Collected data entries:
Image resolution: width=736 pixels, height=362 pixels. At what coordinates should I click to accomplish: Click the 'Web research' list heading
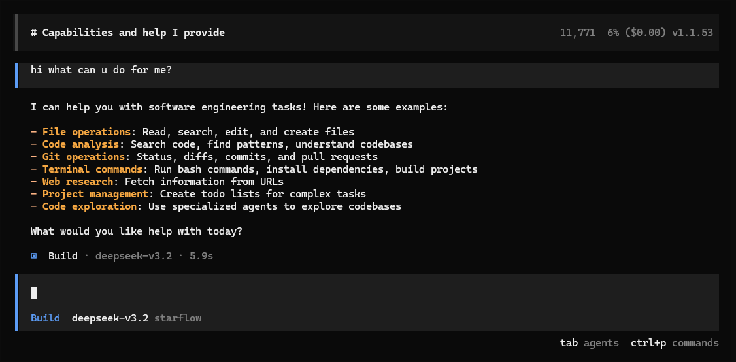[x=78, y=182]
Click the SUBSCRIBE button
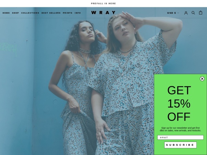207x155 pixels. coord(180,145)
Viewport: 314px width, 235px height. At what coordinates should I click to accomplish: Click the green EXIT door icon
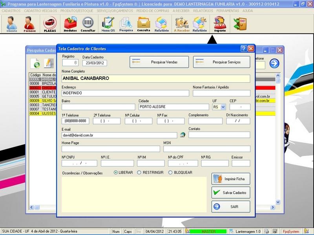[239, 24]
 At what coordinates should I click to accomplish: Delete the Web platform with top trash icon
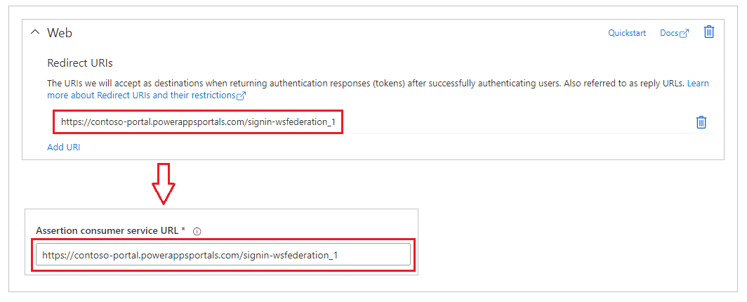[x=709, y=32]
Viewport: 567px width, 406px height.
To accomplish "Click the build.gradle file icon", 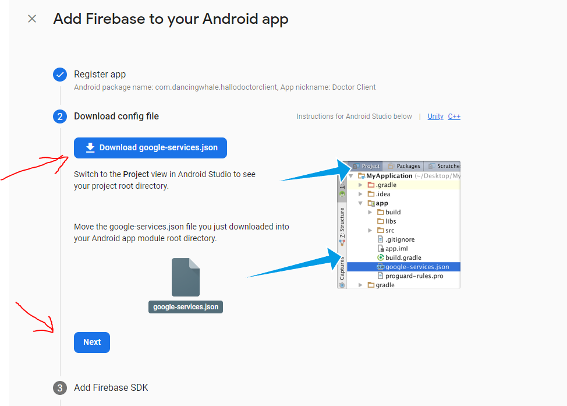I will pyautogui.click(x=381, y=257).
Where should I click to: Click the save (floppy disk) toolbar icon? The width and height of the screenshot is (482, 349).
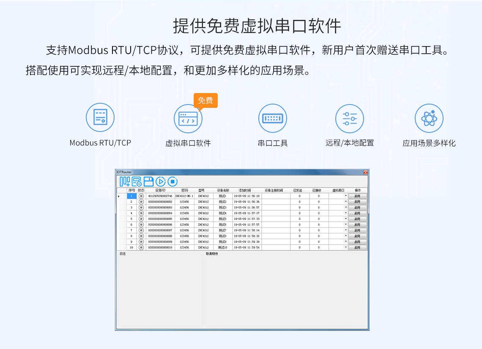(148, 181)
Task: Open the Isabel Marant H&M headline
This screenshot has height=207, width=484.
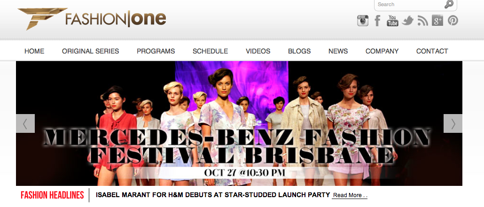Action: pyautogui.click(x=213, y=195)
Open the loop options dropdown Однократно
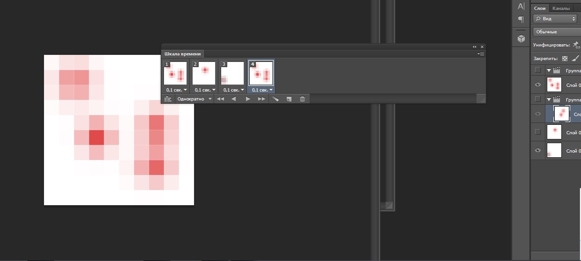Viewport: 581px width, 261px height. 194,99
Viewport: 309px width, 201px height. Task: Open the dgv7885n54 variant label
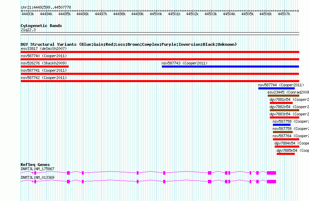coord(287,150)
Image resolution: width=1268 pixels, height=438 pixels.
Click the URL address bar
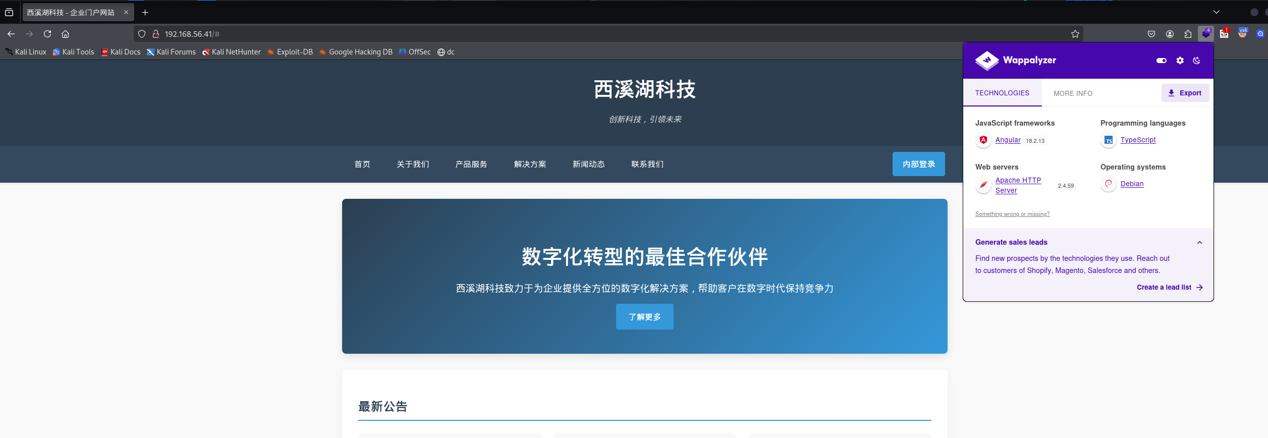pos(605,34)
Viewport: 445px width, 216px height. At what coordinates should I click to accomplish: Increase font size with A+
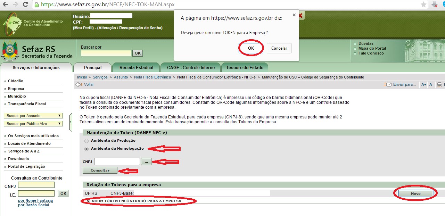(x=423, y=84)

PROBLEM STATEMENT:
Would you write out exactly the lines of the data from the one holding "Where should I" to the final line, both included, with pictures left out?

TASK SOLUTION:
Where should I click to: Click the save (floppy disk) toolbar icon? The width and height of the screenshot is (482, 349).
(148, 181)
Task: Open the Isabel Marant H&M headline
This screenshot has height=207, width=484.
Action: pyautogui.click(x=213, y=195)
Open the loop options dropdown Однократно
Viewport: 581px width, 261px height. 194,99
Viewport: 309px width, 201px height. Task: Open the dgv7885n54 variant label
coord(287,150)
Image resolution: width=1268 pixels, height=438 pixels.
Click the URL address bar
pos(605,34)
Viewport: 445px width, 216px height. At what coordinates should I click to accomplish: Increase font size with A+
(x=423, y=84)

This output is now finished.